The Intruder (Roger Corman, USA, 1962)

Uno dei pochi film drammatici del vate dei B-movies a basso budget, soprattutto noto per gli horror fra ii quali si conta l’ormai cult La piccola bottega degli orrori (1960) girato in soli 2 giorni. Corman affermava che questo L’odio esplode a Dallas (ridicolo titolo italiano, oltretutto non è ambientato a Dallas) fu l’unico a non recuperare le spese di produzione. Solo dopo vari decenni fu rivalutato grazie ai Festival che propongono anche retrospettive e pellicole restaurate (Tokio ’94, Locarno ‘99 ed Edimburgo 2009) e, nonostante ciò, nelle sale francesi è addirittura arrivato solo nell’agosto 2018! Subito dopo la premiere a New York, fu presentato al Festival di Venezia (settembre 1962), ma solo nel 1965 ebbe una (limitata) distribuzione nelle sale italiane. Incentrato sul serio tema del più becero razzismo, ha anche il pregio di contare su un’ottima fotografia e un incisivo commento sonoro, spesso quasi ossessivo. Il sobillatore professionista Adam Cramer (interpretato da William Shatner agli inizi della carriera, prima di diventare famoso come il Cap. Kirk nella saga di Star Trek) con il suo atteggiamento fra il seduttore, il venditore ed il predicatore, riesce in breve tirar fuori il peggio dalla maggior parte degli abitanti della fittizia piccola cittadina di Caxton, nel profondo sud. Dopo il continuo ed efficace crescendo di tensione si giunge ad un finale non del tutto scontato ma in effetti poco contundente. A chi rimproverava a Corman l’idea di essersi imbarcato in questa produzione economicamente (e prevedibilmente) fallimentare, il regista rispondeva che fu uno dei film dei quali andava più fiero. Fortemente suggerita la visione.

The Seventh Seal (Ingmar Bergman, Swe, 1957)

Il protagonista (interpretato da Max von Sydow in una delle sue migliori interpretazioni) è un cavaliere di ritorno da una crociata, insieme con il suo nichilista scudiero. Ad aspettarlo trova la Morte alla quale però non si consegna passivamente, ma la sfida in una partita a scacchi per rinviare il momento del trapasso. Così riesce a proseguire il viaggio verso casa durante il quale ci saranno occasioni per affrontare argomenti filosofici e religiosi a partire da eventi mondani e incontri fortuiti.

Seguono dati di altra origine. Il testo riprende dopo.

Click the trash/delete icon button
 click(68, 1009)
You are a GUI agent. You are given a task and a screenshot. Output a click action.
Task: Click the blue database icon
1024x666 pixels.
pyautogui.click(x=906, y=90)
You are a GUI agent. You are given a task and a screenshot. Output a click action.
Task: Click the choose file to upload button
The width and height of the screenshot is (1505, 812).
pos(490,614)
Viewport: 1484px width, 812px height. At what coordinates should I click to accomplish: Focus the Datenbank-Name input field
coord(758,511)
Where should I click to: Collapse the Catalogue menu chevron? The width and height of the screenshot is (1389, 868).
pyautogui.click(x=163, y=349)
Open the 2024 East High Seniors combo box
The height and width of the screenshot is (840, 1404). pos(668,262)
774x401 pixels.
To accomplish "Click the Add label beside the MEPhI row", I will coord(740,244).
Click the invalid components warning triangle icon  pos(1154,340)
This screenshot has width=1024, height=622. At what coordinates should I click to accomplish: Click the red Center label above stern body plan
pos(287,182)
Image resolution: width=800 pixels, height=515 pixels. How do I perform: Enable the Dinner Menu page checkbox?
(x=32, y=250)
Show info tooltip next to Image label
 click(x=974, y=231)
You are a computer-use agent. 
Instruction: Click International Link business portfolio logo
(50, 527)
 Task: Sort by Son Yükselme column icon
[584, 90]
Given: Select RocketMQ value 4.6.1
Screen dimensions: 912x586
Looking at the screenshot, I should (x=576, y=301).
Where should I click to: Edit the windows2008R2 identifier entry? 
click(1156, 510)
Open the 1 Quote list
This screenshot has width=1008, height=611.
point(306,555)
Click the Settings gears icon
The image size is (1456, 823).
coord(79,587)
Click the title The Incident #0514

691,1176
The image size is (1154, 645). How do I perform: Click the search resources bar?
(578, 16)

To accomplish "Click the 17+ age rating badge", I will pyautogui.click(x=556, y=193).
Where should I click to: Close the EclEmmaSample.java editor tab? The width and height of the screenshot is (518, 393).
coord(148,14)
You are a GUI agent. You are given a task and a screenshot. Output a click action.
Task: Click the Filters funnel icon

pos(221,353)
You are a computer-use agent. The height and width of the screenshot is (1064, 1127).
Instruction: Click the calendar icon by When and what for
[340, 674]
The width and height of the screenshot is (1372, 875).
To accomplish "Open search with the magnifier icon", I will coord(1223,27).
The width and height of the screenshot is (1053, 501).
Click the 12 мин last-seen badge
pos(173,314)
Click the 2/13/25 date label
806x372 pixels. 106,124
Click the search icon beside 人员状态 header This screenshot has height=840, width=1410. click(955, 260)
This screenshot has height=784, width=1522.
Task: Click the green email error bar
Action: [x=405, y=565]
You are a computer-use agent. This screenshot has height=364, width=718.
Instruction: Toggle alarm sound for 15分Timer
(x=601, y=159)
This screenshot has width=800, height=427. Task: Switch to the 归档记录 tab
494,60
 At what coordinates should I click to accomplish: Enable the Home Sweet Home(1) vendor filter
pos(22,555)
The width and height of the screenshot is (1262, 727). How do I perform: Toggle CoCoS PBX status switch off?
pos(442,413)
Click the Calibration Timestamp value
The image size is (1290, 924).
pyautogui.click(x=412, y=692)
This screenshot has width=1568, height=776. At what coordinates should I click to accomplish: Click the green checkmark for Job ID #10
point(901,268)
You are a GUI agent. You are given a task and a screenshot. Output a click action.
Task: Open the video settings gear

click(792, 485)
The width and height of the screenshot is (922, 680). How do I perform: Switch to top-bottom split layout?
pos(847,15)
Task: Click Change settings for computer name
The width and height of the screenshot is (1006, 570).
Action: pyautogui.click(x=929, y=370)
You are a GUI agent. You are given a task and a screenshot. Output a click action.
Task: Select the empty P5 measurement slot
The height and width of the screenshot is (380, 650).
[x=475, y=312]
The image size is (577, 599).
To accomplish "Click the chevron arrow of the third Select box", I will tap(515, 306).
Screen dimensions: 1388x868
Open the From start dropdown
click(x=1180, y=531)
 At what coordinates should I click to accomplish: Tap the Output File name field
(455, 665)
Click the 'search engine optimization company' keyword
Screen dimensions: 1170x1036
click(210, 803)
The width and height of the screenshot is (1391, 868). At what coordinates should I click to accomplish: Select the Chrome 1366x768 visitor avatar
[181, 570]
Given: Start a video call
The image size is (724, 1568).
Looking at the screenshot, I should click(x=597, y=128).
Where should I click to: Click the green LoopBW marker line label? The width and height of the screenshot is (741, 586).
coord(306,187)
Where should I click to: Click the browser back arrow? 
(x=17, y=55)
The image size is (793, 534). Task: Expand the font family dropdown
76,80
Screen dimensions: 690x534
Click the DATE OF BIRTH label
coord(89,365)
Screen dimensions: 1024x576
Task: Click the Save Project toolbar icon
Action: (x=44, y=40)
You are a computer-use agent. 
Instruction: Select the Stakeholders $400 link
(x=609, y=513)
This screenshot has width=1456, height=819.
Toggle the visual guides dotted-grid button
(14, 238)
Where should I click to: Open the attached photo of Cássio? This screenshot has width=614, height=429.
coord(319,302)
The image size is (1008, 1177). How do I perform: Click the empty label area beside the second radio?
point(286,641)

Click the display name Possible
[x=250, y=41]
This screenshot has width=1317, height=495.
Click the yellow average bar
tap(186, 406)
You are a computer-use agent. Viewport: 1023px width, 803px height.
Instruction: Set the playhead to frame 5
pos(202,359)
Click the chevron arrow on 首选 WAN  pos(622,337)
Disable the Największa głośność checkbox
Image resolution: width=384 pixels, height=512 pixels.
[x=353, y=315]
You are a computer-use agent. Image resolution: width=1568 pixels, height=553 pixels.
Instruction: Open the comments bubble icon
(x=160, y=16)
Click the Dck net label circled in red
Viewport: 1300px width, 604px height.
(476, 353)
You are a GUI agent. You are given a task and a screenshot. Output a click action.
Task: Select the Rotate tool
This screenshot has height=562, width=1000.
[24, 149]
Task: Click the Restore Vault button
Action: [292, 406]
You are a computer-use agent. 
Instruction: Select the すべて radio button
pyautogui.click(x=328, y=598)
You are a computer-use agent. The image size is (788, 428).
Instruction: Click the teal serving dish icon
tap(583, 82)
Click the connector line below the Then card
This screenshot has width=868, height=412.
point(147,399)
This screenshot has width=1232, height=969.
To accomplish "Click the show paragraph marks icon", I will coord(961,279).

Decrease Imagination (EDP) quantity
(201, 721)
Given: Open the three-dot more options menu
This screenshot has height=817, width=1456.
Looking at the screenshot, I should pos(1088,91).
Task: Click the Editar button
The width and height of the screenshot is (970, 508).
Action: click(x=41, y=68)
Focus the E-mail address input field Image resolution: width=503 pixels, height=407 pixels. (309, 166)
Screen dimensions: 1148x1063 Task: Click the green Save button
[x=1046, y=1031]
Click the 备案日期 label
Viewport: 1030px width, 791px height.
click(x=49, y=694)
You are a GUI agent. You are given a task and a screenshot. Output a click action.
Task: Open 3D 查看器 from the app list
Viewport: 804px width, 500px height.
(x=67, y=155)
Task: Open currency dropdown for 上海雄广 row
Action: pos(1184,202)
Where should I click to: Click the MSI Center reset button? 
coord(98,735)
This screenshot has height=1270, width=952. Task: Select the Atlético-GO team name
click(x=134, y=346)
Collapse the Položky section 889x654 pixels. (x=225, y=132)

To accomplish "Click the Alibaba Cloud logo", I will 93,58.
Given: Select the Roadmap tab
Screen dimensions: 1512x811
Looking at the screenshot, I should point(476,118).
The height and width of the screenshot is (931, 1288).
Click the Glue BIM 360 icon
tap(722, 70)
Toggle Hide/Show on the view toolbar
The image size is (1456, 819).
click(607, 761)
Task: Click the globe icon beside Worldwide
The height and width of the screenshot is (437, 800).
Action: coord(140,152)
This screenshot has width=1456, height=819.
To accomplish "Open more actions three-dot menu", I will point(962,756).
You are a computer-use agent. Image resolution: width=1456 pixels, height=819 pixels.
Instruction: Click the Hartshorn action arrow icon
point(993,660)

A questo film viene spesso paragonato il messicano Macario (di Roberto Gavaldón, 1960, Nomination Oscar, 8,3 su IMDb e 100% su RT) nel quale il poverissimo e affamato protagonista similmente si confronta in successione con il Diavolo, Dio e la Morte. La sceneggiatura è un adattamento di Pittura su legno (1954), atto unico teatrale scritto dallo stesso Bergman. Premio della Giuria e Nomination Palma d’Oro a Cannes, 2° miglior film del 1957 per Cahiers du Cinéma, attualmente al 198° posto fra i migliori film di sempre per IMDb.

 
  • Conte de printemps (Éric Rohmer, Fra, 1990)
  • Conte d'été (Éric Rohmer, Fra, 1996)

Li metto insieme essendo il primo e terzo nei Contes des quatre saisons, terzo e ultimo dei suoi cicli, dopo Racconti morali e Commedie e proverbi. Fra i due girò quello dell’inverno (1992) per poi concludere nel 1998 con l’autunno (appena inserito nel prossimo gruppo). Come anticipato, entrambi sono incentrati perlopiù sui rapporti fra i giovani e sulle aspirazioni amorose, in qualche coppia si evidenzia una certa differenza di età, ma in ogni caso è l’indecisione che regna sovrana. Sia i protagonisti che i personaggi di contorno sono tutti ben descritti, così come l’ambiente nel quale vivono, di solito quello della media borghesia che si muove fra Parigi e la provincia. Fedele al suo stile, Rohmer (sceneggiatore unico dei 4 racconti) non conclude molto, si limita a descrivere osservando dall’esterno, ma facendo analizzare le diverse interpretazioni dell’amore ideale e dei giusti rapporti interpersonali dagli stessi protagonisti, attraverso lunghi dialoghi. Questo è uno dei motivi per i quali il suo lavoro non piace ad un certo tipo di spettatori, quelli che dei suoi film dicono “non succede niente …”.